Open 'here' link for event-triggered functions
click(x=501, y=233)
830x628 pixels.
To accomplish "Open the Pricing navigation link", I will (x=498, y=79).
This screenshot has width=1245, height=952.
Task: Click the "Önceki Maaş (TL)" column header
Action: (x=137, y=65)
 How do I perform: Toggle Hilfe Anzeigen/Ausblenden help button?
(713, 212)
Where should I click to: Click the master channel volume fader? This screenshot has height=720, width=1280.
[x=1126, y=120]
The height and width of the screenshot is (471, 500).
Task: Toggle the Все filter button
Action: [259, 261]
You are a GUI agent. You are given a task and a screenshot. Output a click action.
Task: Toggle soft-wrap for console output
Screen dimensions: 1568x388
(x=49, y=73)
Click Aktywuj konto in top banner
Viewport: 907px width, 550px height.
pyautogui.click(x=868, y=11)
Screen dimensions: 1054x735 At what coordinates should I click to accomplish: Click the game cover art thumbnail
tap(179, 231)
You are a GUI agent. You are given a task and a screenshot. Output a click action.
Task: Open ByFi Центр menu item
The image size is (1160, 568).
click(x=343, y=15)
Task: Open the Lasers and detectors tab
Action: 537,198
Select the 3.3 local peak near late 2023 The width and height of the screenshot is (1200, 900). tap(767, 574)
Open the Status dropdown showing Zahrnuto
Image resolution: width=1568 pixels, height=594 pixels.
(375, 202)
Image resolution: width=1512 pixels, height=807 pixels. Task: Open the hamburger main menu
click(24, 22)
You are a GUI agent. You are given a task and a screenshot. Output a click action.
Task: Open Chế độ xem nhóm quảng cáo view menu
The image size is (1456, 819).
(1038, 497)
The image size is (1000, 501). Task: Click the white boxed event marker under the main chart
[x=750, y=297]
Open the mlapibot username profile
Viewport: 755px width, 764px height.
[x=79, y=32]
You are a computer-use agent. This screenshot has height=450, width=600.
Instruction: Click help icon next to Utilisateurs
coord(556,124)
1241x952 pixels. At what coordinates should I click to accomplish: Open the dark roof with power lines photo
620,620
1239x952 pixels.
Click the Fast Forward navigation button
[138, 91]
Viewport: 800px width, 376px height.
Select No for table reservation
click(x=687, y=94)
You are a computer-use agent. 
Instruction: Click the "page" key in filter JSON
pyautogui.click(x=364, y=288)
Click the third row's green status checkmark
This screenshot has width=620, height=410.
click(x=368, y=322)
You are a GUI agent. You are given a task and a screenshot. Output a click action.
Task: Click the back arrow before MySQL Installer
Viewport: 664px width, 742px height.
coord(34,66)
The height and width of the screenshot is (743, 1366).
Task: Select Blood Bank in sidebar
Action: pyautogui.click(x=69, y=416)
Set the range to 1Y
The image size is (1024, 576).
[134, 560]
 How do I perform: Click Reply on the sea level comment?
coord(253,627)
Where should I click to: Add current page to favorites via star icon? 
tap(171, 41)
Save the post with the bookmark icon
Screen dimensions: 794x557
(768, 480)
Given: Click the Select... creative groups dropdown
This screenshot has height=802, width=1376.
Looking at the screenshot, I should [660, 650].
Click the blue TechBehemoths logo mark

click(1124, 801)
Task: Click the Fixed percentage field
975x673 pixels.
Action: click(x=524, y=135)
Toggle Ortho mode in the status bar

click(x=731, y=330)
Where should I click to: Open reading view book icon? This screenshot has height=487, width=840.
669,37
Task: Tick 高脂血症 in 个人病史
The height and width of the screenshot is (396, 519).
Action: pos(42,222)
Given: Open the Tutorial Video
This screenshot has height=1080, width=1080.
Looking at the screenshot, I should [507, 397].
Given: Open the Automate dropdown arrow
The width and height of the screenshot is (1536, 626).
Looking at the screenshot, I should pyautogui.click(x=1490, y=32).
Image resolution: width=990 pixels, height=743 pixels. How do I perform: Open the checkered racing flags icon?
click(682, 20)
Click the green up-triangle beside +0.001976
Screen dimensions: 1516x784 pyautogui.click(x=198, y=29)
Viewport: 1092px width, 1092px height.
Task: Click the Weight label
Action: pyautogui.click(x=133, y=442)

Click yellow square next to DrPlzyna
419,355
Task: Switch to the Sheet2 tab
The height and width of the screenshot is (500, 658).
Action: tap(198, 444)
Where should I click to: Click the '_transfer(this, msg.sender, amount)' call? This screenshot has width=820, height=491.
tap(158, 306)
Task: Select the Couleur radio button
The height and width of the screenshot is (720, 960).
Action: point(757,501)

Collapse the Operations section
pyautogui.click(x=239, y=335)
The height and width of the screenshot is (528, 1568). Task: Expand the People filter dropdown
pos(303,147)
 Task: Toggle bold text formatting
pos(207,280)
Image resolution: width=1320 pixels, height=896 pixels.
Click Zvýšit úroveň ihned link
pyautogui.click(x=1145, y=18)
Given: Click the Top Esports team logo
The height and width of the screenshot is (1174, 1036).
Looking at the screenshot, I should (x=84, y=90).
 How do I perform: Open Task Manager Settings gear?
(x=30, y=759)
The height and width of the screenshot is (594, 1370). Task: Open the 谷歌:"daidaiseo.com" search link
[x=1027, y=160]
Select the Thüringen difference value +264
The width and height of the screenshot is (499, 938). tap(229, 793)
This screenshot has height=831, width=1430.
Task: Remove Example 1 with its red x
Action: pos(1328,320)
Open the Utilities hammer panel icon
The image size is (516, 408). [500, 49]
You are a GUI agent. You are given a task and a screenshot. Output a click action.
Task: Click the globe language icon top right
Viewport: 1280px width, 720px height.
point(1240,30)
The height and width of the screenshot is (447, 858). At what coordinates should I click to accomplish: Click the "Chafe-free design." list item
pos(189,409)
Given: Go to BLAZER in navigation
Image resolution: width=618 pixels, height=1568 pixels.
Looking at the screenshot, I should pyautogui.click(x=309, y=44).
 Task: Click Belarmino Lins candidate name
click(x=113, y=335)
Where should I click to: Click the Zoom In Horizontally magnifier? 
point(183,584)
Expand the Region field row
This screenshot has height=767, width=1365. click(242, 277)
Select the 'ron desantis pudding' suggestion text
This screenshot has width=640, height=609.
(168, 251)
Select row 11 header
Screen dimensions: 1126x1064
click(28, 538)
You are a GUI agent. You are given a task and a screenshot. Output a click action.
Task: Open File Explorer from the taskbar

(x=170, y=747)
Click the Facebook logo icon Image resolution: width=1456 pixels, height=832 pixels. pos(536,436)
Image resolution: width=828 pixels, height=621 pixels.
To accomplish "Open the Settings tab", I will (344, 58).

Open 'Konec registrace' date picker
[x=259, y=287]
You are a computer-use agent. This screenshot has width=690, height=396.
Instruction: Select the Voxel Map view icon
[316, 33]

━━━━━━━━

__Exercise prompt__: Reproducing the whole listing above is not the task. Copy exactly only the lines from the one with "Click Aktywuj konto in top banner" to the one with "Task: Open ByFi Центр menu item", both kept.

__Answer box__:
Click Aktywuj konto in top banner
Viewport: 907px width, 550px height.
pyautogui.click(x=868, y=11)
Screen dimensions: 1054x735 At what coordinates should I click to accomplish: Click the game cover art thumbnail
tap(179, 231)
You are a GUI agent. You are given a task and a screenshot. Output a click action.
Task: Open ByFi Центр menu item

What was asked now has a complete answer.